Copy every entry exactly as given, minus the images.

START Records provided

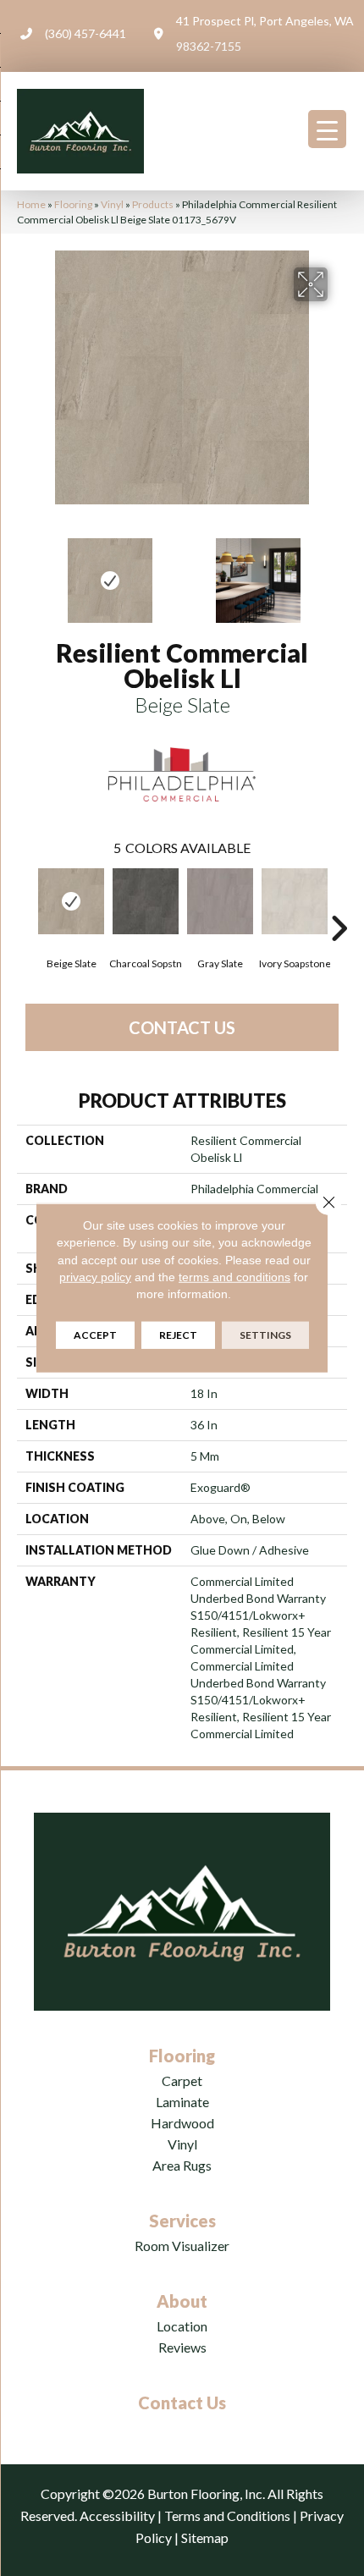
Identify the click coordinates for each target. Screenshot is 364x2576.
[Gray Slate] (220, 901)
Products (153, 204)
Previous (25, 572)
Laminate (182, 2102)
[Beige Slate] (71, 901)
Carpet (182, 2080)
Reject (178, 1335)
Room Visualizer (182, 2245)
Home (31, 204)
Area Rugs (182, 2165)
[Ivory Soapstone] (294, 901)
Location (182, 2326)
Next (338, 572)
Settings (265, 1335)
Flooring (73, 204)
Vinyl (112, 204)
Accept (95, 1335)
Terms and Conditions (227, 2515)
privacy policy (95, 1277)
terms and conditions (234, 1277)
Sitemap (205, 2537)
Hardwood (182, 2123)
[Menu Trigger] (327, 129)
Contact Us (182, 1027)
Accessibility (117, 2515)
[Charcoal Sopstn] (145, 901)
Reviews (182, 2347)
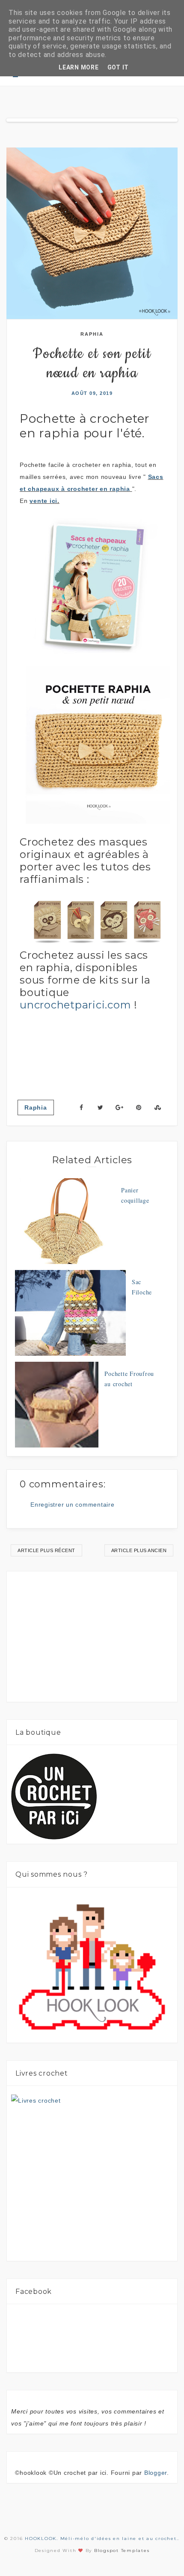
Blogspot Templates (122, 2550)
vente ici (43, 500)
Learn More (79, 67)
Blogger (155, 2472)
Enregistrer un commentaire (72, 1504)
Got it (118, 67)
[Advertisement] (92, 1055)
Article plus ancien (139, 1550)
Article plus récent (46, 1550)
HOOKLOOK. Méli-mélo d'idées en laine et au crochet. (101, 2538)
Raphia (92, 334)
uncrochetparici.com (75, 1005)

END Records provided

■ **Output for this task**:
Identify the click coordinates for each target. Screenshot is 364x2576.
[Gray Slate] (220, 901)
Products (153, 204)
Previous (25, 572)
Laminate (182, 2102)
[Beige Slate] (71, 901)
Carpet (182, 2080)
Reject (178, 1335)
Room Visualizer (182, 2245)
Home (31, 204)
Area Rugs (182, 2165)
[Ivory Soapstone] (294, 901)
Location (182, 2326)
Next (338, 572)
Settings (265, 1335)
Flooring (73, 204)
Vinyl (112, 204)
Accept (95, 1335)
Terms and Conditions (227, 2515)
privacy policy (95, 1277)
terms and conditions (234, 1277)
Sitemap (205, 2537)
Hardwood (182, 2123)
[Menu Trigger] (327, 129)
Contact Us (182, 1027)
Accessibility (117, 2515)
[Charcoal Sopstn] (145, 901)
Reviews (182, 2347)
Blogspot Templates (122, 2550)
vente ici (43, 500)
Learn More (79, 67)
Blogger (155, 2472)
Enregistrer un commentaire (72, 1504)
Got it (118, 67)
[Advertisement] (92, 1055)
Article plus ancien (139, 1550)
Article plus récent (46, 1550)
HOOKLOOK. Méli-mélo d'idées en laine et au crochet. (101, 2538)
Raphia (92, 334)
uncrochetparici.com (75, 1005)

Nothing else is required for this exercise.